[What the task requires]
Rewrite the stretch of lines from the one containing "This screenshot has" through the one containing "pyautogui.click(x=649, y=397)", replacing "icon" with "button" and leaving everything else unchanged. Leave the pictures out of your answer.

[Given records]
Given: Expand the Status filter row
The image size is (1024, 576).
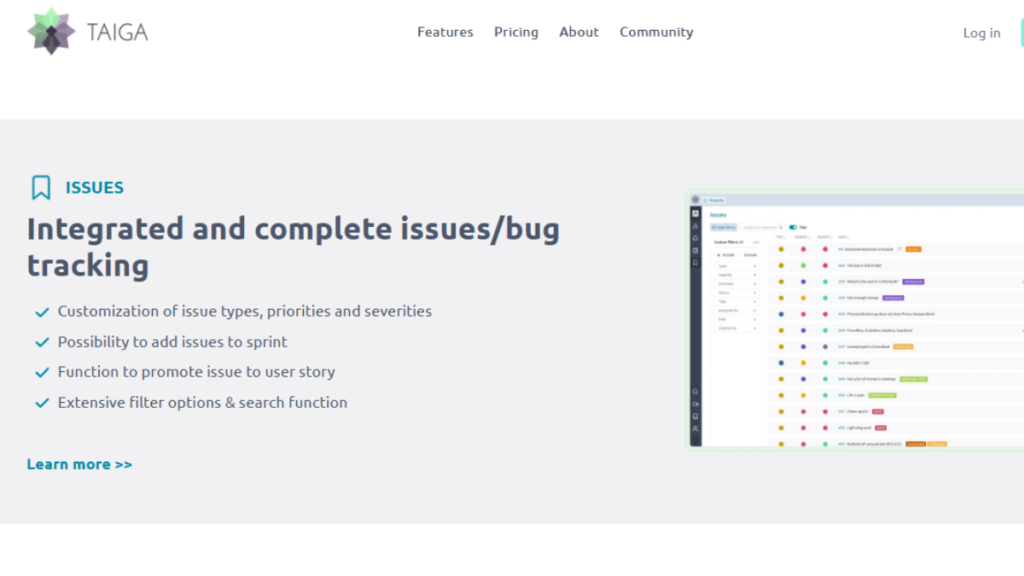Looking at the screenshot, I should point(735,293).
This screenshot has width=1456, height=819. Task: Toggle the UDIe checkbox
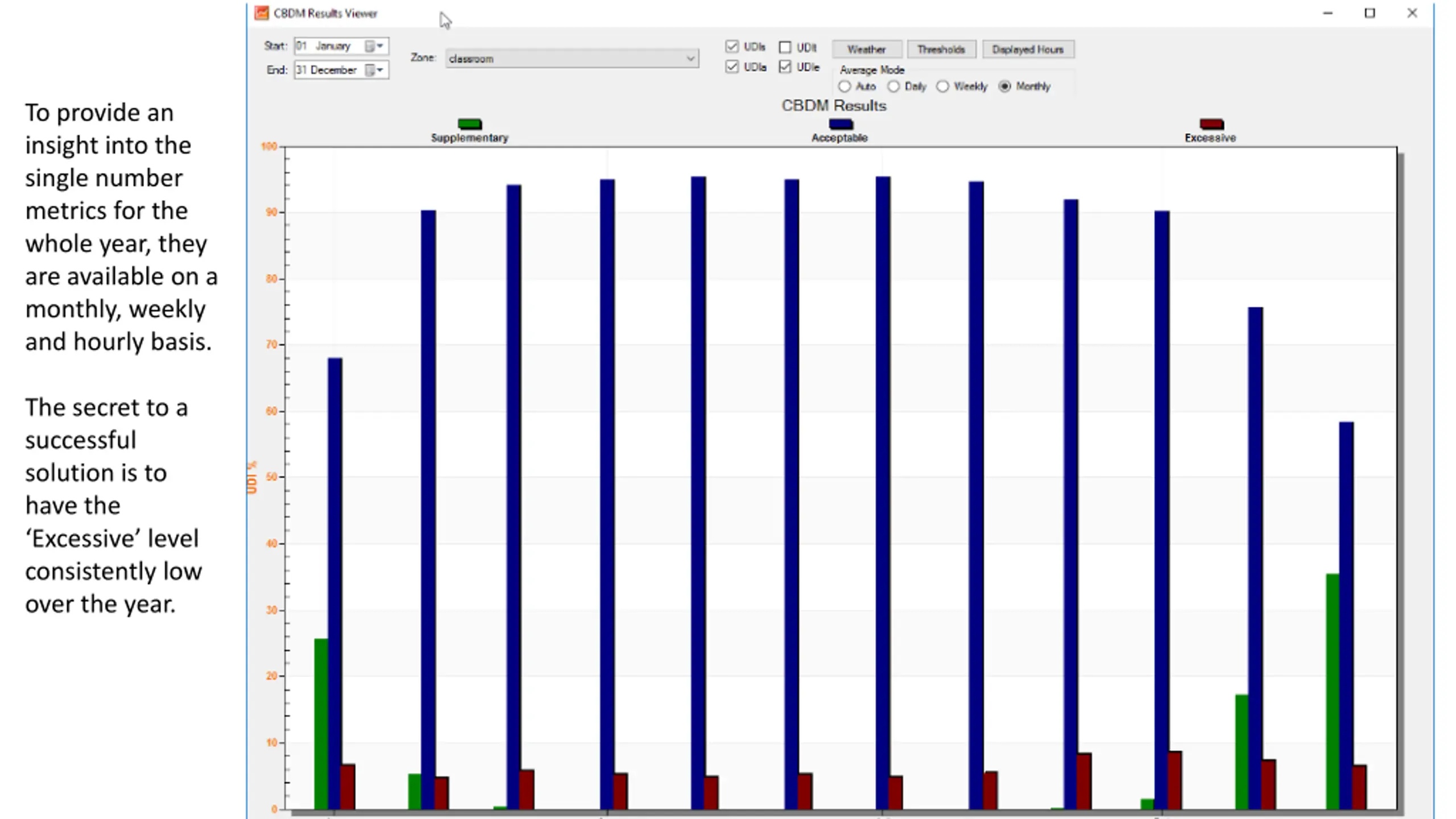pos(785,67)
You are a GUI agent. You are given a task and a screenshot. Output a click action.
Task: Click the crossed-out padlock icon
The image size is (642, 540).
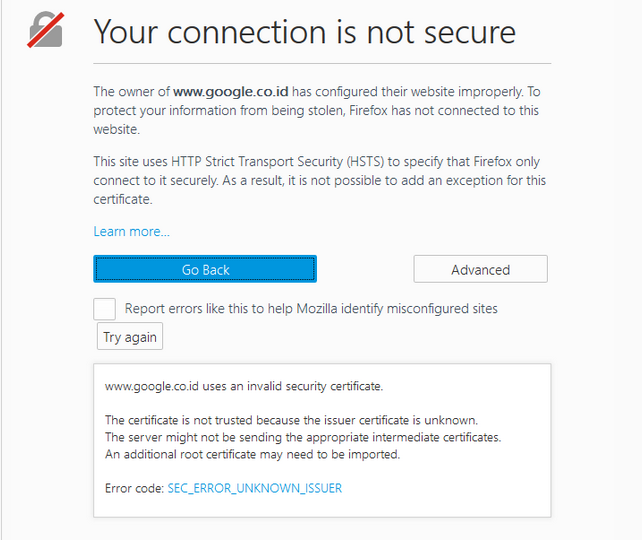(45, 30)

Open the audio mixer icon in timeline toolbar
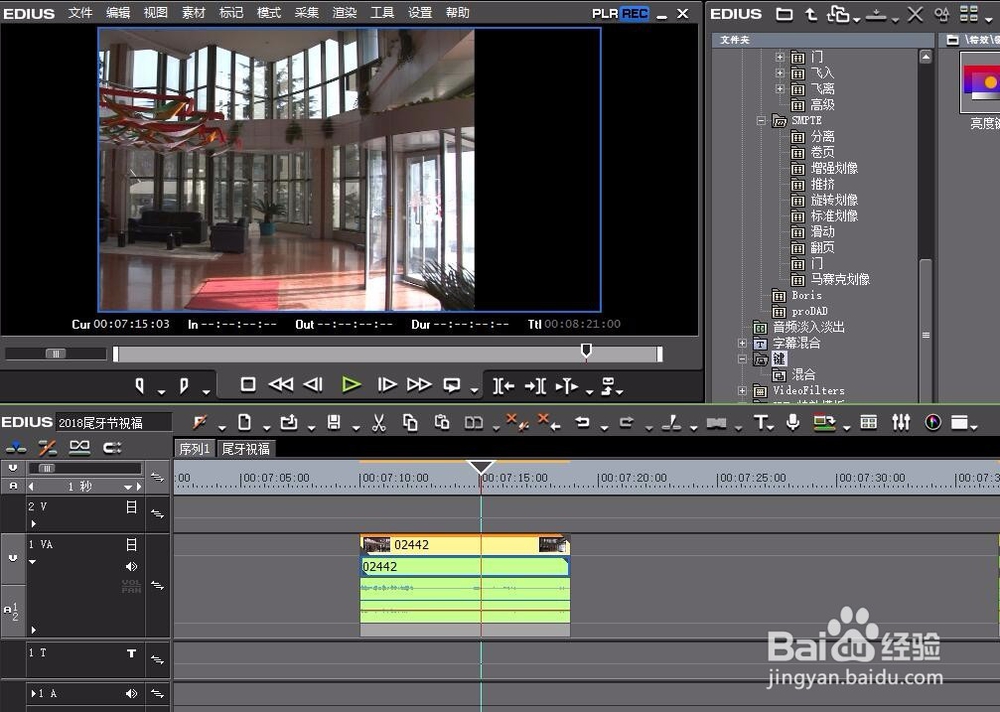pyautogui.click(x=901, y=423)

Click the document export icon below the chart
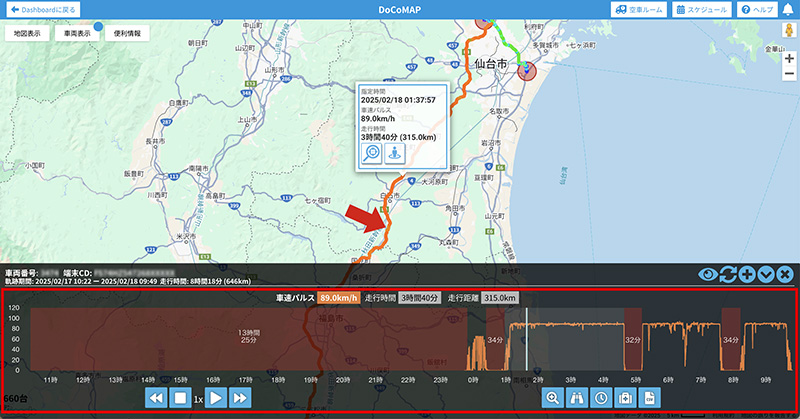pyautogui.click(x=649, y=397)
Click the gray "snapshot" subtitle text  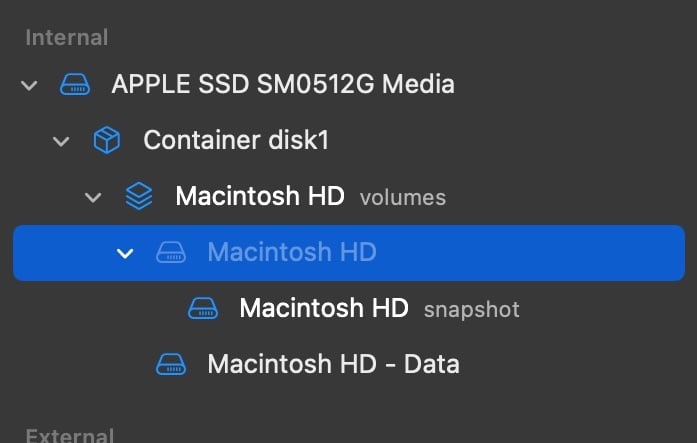[471, 310]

[Response to the task]
This screenshot has width=1456, height=819. Task: Toggle the UDIe checkbox
pos(785,67)
You are a GUI agent. You are given a task and a screenshot. Output a click action.
Task: Click the crossed-out padlock button
The image size is (642, 540).
(45, 30)

Open the audio mixer button in timeline toolbar
pyautogui.click(x=901, y=423)

Click the document export button below the chart
pyautogui.click(x=649, y=397)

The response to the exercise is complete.